Tuesday, 16 November 2010

A burst of eating out

The eating-out season starts this weekend. It’s probably fair to say that, between now and the Monday before Christmas, I’ll eat in more British restaurants than throughout the rest of the year.

‘Why is it starting so early?’ you ask.

Ah well, to start with, I’m being sent to Bristol this weekend for work. Now I have to eat for two days and two nights while there. The daytimes won’t offer a great deal of time for fodder, so I’ll grab something light.

Of course I could eat the cheapest and plainest food available, but I really have little interest in that – and besides, as I illustrated elsewhere, what is often regarded as cheap eating in this country is not.

Saturday evening is taken care of with the staff dinner, to which my somewhat belated invitation only arrived this morning, with an appeal to choose my meal straight away.

We’re going to Piccolino at Cabot Circus – to which all I can say at present is that I hope it won’t be like our last visit there in January 2009, when we had to wait over two hours for the food (cooks had gone missing). To be fair, the staff were deeply embarrassed, very courteous and as helpful as they could be: and we got everything free – including the wine. But it was an odd evening where my interest in the food (when it eventually emerged) was wrecked.

As the organiser of this conference’s staff meal (a thankless task) has pointed out, hopefully, by choosing what we want now, it’ll help avoid such problems on the night.
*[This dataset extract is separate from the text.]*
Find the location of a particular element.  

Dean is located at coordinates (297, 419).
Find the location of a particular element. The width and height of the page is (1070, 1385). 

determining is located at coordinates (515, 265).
She might have a point, although I can't help feeling that any establishment that has as much space as Piccolino does, and which happily takes large bookings, should be able to deal with the maximum number of covers without insisting that some people select their food in advance. After all, what happens if the place is full of couples or very small parties?

I hate choosing a meal days or weeks before I’m going to eat, but sometimes you’re given no choice.

But my choice for Piccolino this time is marinated nocellara olives to nibble, before a roast red and yellow pepper soup. Then skewered king prawns, scallops and salmon in oregano, chili and lemon, with tender stem broccoli, chili and garlic as a side. Thankfully, we have not had to order a dessert at this stage.

But what is really exciting me right now is Friday’s dining plan. For the first time, I have actually made a reservation to dine alone.

I realised, with some surprise, that the last time I was in Bristol, I lunched at Brasserie Blanc, as in Raymond Blanc.

Now it seems completely awful to admit, but I don’t remember a thing about it. That’s almost certainly because I had little time and raced in and out again, managing just one hurried course and half a bottle of sparkling water.

But of course, such things can be rectified. And now I intend to spend considerably longer there and invest considerably more attention to the experience.

The Other Half looked up from his terminal when I announced this and commented wryly that that’ll be my daily living-away-from-home-for-work allowance gone in one sitting, but the prices are not necessarily particularly high.

Indeed, they do a two-courses-with-wine deal for about £12. So, little more than the cost of a McDonalds meal for two. Which makes for an interesting perspective on something or other, I think.

Now, I admit to already having drooled over the menu – but I’m not choosing yet, simply anticipating. And what pleasure there is to be had in that.